- _WHAT THE EXERCISE ASKS_: Give the count of lines in the records below that contain "agent", with no other words.

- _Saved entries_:
※ ※ ※

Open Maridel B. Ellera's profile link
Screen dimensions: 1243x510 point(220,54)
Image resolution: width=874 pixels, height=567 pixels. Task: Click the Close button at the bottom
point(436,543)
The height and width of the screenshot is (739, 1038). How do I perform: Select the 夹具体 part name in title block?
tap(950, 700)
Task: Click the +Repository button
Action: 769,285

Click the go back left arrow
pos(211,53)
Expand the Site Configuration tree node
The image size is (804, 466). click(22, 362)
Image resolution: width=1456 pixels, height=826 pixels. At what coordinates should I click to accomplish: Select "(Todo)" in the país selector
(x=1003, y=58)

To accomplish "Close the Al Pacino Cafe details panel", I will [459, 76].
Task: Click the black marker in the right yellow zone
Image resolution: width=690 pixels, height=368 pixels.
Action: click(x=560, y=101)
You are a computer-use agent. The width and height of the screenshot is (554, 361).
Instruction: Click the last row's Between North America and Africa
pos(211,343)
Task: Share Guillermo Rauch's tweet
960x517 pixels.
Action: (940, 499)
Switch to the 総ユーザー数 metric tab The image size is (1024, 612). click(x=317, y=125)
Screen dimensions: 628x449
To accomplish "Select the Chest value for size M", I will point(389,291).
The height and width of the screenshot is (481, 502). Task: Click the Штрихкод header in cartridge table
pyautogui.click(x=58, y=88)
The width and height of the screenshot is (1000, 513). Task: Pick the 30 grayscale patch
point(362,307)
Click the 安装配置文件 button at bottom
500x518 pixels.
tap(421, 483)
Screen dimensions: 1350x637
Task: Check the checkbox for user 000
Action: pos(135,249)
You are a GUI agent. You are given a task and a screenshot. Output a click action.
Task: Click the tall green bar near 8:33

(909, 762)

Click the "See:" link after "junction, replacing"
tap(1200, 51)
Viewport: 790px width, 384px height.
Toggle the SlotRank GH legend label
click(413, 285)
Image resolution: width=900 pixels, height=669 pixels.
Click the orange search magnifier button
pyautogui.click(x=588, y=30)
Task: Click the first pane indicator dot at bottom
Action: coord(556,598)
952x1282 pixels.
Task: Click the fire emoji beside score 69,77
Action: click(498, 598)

※ ※ ※

- _RESULT OF THIS TASK_: 2